Выглядела она впечатляюще — перетянутая широким поясом талия, мощные бедра и выдающаяся грудь. Лавров, которому всегда нравились изящные женщины, искренне не понимал, что красивого может быть в такой фигуре.
— Я ж тебе говорю, я своей внешностью горжусь и худеть не собираюсь. Красота она такая, как ее рисовал этот, как его, Рубенс. Я же женщина, а не доска для серфинга. Настоящая русская красота — в пышных формах. Эту мысль нужно до всех зрителей донести.
— Красота она разная, — посмел возразить худосочный журналист. — Кому-то нравятся полные, кому-то худые. Все имеют право выглядеть так, как хотят.
— А я говорю, снимай меня. — Девица почти уперлась в его хилый торс своей роскошной грудью. — Мой вес — это моя философия, понял? И я хочу рассказать об этом миру.
— Так вы вчера рассказали. — В голосе парня уже звучало отчаяние. — Сегодня я кого-нибудь другого запишу.
— Да они три слова связать не могут. А я ж тебе говорю, у меня философия. — Внезапно она сменила тон с надменного на просительный: — Ну, пожалуйста, что тебе стоит, а?
— Ну, хорошо-хорошо, я вас запишу и других запишу, а потом начальство мое выберет, кого в сюжет поставить, — сдался парень скорее всего, чтобы от нее отделаться. — Сейчас мой оператор вернется, он из зала танцевальные номера снимает, и я вас найду. Договорились?
— Я сама тебя найду, — вполне удовлетворенная результатом своих усилий, заявила девица. — И не вздумай исчезнуть, понял?
Журналист обреченно вздохнул. Лаврову стало смешно. От стоящего вокруг гвалта, громкой музыки, приторной смеси ароматов духов и цветов у него начала болеть голова. Может быть, плюнуть на все и съездить со Степкой в парк аттракционов? Он слышал, как приятная блондинка, мать мальчика Гриши, которая, оказывается, была знакома с Верой и стала нечаянной причиной Степкиных слез, что-то говорила мальчишкам про то, что они совсем скоро поедут в парк. Может, махнуть вместе с ними? Степка, кажется, нашел с этими мальчиками общий язык, и, пока он занят, Лаврову будет не так скучно ждать, когда освободится мама.
Он завертел головой в поисках блондинки, чтобы договориться. Но она куда-то исчезла. Мальчишки — толстенький и худенький — были на месте, а женщины нигде не было.
«Ладно, детей она тут не бросит, так что разберемся», — мрачно подумал Лавров, будучи крайне недовольным собой. Его страх перед собственным сыном выжигал его изнутри.
— А теперь парад мод, — крикнул ведущий со сцены. Грянула музыка, от которой в голове у Лаврова, кажется, что-то лопнуло. Боль пульсировала в темечке, лишая последней возможности соображать. — Модель номер один, коллекция «Лондонский шик».

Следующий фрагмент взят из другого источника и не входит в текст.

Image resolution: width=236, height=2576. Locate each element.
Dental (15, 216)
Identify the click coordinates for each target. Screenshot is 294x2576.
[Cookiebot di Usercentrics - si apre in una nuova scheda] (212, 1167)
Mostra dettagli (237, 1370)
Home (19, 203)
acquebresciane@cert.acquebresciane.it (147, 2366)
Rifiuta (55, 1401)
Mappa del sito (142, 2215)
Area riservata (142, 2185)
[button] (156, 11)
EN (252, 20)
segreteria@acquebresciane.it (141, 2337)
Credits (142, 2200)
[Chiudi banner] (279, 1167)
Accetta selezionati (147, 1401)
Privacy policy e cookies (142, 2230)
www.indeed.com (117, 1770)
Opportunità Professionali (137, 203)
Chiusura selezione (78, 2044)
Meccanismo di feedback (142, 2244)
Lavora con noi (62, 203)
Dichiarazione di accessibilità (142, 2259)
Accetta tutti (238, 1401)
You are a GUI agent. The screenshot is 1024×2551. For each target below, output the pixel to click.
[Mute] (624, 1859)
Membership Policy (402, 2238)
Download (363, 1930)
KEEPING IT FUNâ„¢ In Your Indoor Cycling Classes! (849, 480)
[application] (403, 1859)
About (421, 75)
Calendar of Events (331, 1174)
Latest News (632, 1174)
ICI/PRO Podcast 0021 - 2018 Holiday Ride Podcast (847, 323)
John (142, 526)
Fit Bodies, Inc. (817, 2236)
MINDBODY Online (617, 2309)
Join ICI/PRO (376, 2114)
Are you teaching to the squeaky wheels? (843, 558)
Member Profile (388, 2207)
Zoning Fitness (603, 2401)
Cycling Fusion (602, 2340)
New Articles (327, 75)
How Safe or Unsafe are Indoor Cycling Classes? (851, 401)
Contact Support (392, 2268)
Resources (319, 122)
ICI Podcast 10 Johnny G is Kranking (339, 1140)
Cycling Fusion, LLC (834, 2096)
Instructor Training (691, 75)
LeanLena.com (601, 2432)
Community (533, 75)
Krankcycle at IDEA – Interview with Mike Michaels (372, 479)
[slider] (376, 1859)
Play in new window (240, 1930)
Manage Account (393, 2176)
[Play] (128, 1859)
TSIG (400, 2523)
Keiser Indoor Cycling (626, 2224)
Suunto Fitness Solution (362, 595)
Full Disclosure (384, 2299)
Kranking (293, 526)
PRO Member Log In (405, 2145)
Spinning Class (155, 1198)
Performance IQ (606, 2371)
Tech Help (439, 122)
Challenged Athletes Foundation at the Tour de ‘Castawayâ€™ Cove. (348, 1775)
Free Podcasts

На сцену выплыла необъятных размеров красавица, в чем-то полосатом, почему-то ассоциировавшемся у нее с Лондоном. На вкус Лаврова, давешняя блондинка, с которой он планировал договориться о поездке в детский парк, соответствовала представлениям о лондонском тумане гораздо больше. Но на вкус и цвет, как говорится… В карнавальном костюме выскочила вторая толстушка, про которую сказали, что она из огненного Рио.
— Нет, это не Рио-де-Жанейро, — пробормотал Лавров и оглянулся посмотреть, не пришла ли Гришина мама, но ее все еще не было. Откуда-то Лавров ее знал. У него было чувство, что они встречались в той, прошлой его жизни, когда он еще не вылетел на обочину, а был вполне себе нормальным ментом. Причем воспоминание не было связано с Верой, хоть блондинка и показала, что знает его именно как Вериного мужа. Нет, в их общей прошлой истории он был «сам по себе мальчик, свой собственный». И почему-то вспомнить, при каких именно обстоятельствах они встречались, казалось ему очень важно.